На мгновение в глазах Сэнтина промелькнуло что-то похожее на разочарование.

— Мне тоже, сердечко, — сказал Сэнтин с какой-то отчаянной решимостью и, приподнявшись на руках, осторожно опустил на нее свое массивное тело, но, как ни удивительно, Жанна почти не почувствовала его веса. — Как глупо с моей стороны забывать о приоритетах. Впредь я постараюсь не быть таким слезливо-сентиментальным.

— Раф! — воскликнула Жанна, прикусив губу. — Ты не понимаешь! Я не хотела…

— Я все отлично понял. — Сэнтин улыбнулся с горькой иронией и, устроившись между ее разведенных в стороны бедер, атаковал ее с такой силой и быстротой, что Жанна только ахнула.
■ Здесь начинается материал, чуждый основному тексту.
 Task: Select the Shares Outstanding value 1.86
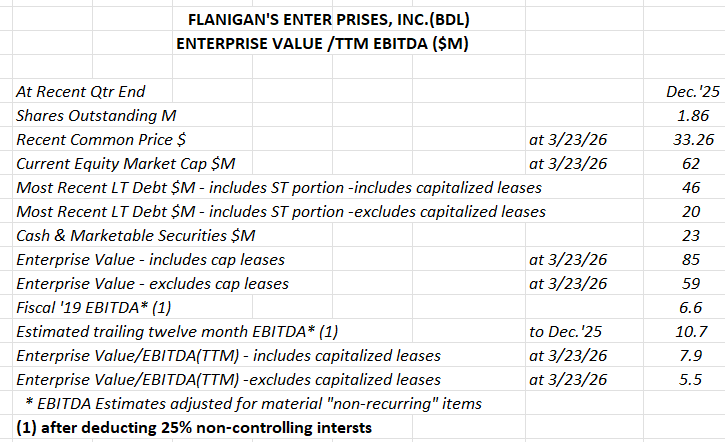(693, 116)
Казалось, вся вселенная взорвалась тысячью сверкающих солнц, и за шумом крови в ушах Жанна едва расслышала голос Сэнтина.
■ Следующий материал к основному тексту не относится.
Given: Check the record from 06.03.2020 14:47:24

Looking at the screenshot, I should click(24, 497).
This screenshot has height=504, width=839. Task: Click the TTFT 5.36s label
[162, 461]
— Я не разочарую тебя, Жанна, — говорил он. — Я дам тебе то, что ты от меня хочешь.

И он остался верен своему слову. Когда оба достигли сияющего пика и лежали в горячем, сладком поту, крепко, до отчаяния, сжимая друг друга в объятиях и прислушиваясь к бешеному ритму двух стучащих в унисон сердец, Жанна услышала его глубокий вздох: — Бедный единорог…

8

Кто, черт возьми, такой этот Джоди? — злобно спросил Сэнтин, сверкая глазами. Он только что вошел, вернее — ворвался в библиотеку, и под высоким потолком еще металось эхо с грохотом захлопнутой двери.

Вздрогнув, Жанна подняла голову. Она сидела за рабочим столом Сэнтина, в его большом и удобном кресле и все еще держала в руках изящную телефонную трубку, хотя разговор она закончила.
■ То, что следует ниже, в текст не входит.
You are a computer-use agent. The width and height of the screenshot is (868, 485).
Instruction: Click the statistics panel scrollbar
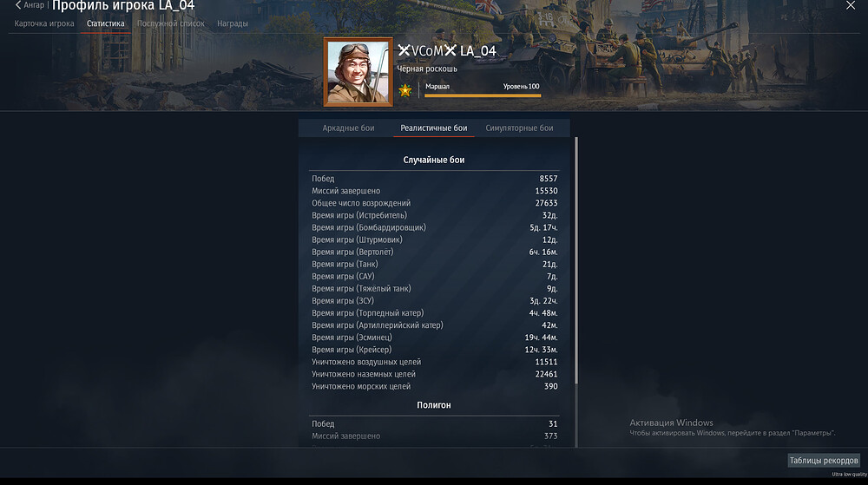[576, 261]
— Я не знала, что ты здесь, Раф… — негромко сказала она.

— Естественно! — едко парировал Сэнтин. — В противном случае я вряд ли бы услышал, как ты мило воркуешь на интимные темы с другим мужчиной.

Жанна откинулась на спинку кресла и устало поглядела на него. Она не была готова спорить и оправдываться. После разговора с Джоди Жанна всегда чувствовала себя опустошенной и разбитой, а сегодня ей к тому же довелось услышать не слишком приятные новости.

— Джоди Форрестер, — сказала она, пристально глядя на стоящее на столе пресс-папье из зеленоватого мрамора, — это управляющий. Я тебе уже как-то говорила. Он ведет все дела на ферме, которая принадлежит моей бабушке.

— Та часть вашей милой беседы, которую мне довелось услышать, вовсе не напоминала деловой разговор, — отрезал Сэнтин. — Я бы сказал, что вы довольно близко знаете друг друга.

Жанна совершенно не помнила, что такого особенного она могла сказать Джоди, что разбудило в Сэнтине ревность и подозрения. Вряд ли их разговор был таким уж личным. Она, во всяком случае, была просто сильно расстроена, вот и все. Но Рафу, как видно, достаточно было самой малости. На протяжении всех двух с половиной недель, прошедших после ночи примирения, проведенной на диване в библиотеке, он вообще вел себя непредсказуемо и частенько взрывался по пустякам.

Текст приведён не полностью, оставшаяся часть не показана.